Research Agent → searchPapers('IKK crystal structure ubiquitination') → Code Discovery → paperExtractUrls → paperFindGithubRepo → githubRepoInspect → researcher gets forked cryo-EM models linked to Karin 1999 citations.

Automated Workflows

Deep Research workflow scans 50+ ubiquitination papers via searchPapers → citationGraph → structured report on IKK E3 ligases with GRADE scores. DeepScan applies 7-step CoVe to verify USP18 deubiquitination claims from Yang et al. (2015).

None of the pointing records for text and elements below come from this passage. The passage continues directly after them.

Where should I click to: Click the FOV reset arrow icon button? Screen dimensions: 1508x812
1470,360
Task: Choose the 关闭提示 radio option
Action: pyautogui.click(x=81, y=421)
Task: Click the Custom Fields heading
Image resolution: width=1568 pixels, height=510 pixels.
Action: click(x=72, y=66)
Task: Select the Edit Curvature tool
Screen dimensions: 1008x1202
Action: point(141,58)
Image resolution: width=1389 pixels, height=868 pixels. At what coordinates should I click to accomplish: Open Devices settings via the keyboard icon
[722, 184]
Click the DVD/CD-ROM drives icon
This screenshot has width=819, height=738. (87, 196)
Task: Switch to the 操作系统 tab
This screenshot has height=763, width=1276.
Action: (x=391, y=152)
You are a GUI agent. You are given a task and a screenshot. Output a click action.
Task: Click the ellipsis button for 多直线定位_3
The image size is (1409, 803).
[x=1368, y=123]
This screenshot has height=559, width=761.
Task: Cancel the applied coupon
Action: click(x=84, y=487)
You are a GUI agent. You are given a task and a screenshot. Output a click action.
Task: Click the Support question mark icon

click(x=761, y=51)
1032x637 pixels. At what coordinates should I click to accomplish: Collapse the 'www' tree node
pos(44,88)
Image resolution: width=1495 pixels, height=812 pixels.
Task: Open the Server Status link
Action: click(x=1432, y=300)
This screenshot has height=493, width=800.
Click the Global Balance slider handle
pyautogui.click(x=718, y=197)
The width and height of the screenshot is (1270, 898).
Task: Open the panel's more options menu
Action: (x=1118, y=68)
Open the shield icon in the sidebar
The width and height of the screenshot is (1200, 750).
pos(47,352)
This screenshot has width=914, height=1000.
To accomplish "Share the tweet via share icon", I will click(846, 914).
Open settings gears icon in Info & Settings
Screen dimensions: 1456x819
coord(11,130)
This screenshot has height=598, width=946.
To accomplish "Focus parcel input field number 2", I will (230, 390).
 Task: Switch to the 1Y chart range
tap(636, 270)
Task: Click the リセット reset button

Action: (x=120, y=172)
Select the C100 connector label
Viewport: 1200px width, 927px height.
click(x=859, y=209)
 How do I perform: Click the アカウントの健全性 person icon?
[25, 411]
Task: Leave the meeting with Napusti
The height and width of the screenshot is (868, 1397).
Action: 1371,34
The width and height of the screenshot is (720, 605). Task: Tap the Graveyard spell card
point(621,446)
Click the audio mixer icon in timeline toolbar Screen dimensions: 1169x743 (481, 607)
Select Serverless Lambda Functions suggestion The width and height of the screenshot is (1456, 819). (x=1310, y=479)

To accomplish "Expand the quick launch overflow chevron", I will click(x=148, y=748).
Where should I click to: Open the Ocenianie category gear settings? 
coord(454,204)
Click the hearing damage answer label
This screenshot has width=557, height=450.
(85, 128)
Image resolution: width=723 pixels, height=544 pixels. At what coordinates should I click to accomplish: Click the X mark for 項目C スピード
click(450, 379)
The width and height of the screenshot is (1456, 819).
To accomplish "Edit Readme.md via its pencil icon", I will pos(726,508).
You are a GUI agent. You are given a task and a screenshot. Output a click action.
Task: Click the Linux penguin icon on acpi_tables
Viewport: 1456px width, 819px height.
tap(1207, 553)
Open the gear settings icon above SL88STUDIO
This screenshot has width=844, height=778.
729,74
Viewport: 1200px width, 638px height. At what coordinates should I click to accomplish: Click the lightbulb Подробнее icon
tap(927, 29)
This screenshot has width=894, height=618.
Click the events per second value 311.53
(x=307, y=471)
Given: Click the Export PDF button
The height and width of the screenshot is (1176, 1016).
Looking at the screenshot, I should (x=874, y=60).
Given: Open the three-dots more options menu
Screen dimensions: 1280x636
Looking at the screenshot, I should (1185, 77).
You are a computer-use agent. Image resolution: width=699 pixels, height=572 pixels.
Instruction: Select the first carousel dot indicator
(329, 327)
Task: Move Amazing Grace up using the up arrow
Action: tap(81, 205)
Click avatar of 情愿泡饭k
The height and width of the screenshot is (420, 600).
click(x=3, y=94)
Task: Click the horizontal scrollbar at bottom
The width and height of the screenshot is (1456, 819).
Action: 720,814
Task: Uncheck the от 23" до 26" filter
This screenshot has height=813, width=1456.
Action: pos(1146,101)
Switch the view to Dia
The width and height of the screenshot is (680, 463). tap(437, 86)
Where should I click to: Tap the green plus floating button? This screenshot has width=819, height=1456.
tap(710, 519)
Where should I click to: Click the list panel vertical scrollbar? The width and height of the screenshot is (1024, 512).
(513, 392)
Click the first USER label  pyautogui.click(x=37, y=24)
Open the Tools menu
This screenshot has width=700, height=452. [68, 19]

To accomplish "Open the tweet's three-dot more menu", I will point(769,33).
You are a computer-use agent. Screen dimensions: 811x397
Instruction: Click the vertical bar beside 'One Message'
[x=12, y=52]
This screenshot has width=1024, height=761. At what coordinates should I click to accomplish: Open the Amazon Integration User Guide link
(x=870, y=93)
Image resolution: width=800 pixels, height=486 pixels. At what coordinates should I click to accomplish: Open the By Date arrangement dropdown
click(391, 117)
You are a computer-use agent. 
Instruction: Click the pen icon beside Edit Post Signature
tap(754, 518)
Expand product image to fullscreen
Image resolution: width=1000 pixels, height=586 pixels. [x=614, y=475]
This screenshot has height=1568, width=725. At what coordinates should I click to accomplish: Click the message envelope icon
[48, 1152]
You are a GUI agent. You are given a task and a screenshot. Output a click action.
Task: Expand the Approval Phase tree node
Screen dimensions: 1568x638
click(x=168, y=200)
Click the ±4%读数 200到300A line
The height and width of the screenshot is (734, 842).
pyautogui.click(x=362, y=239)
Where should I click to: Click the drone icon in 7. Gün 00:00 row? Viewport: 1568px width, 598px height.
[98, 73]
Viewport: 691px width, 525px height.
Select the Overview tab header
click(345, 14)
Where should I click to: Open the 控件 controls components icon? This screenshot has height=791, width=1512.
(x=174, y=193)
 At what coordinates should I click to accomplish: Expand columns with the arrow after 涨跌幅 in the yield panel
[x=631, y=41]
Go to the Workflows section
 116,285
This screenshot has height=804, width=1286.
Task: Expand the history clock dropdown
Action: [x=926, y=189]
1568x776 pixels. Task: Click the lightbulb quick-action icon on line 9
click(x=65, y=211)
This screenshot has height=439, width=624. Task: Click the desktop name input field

Theorizer generates hypotheses on TRIM-A20 feedback from Tomar (2014) + Verstrepen (2010).

Try Doxa for NF-κB Regulation by Ubiquitination and IKK Research

Frequently Asked Questions

What defines NF-κB regulation by ubiquitination and IKK?

IKK phosphorylates IκB for SCFβTrCP-mediated K48 ubiquitination and degradation, releasing NF-κB dimers (Hatakeyama et al., 1999; Karin, 1999).

What are key methods for studying these mechanisms?

Ubiquitination assays use tandem mass spectrometry for chain mapping; IKK activity measured by in vitro kinase on GST-IκBα substrates (Schmitz et al., 2004; Yang et al., 2015).

Which papers have the most citations?

Sun (2012, 688 cites) on noncanonical pathway; Karin (1999, 635 cites) on IKK activation; Hatakeyama (1999, 199 cites) on FWD1 ligase.

What are major open problems?

Unresolved: spatiotemporal control of K63 ubiquitination on NEMO; integration of deubiquitinases like USP18 in IKK scaffolds (Yang et al., 2015; Tomar and Singh, 2014).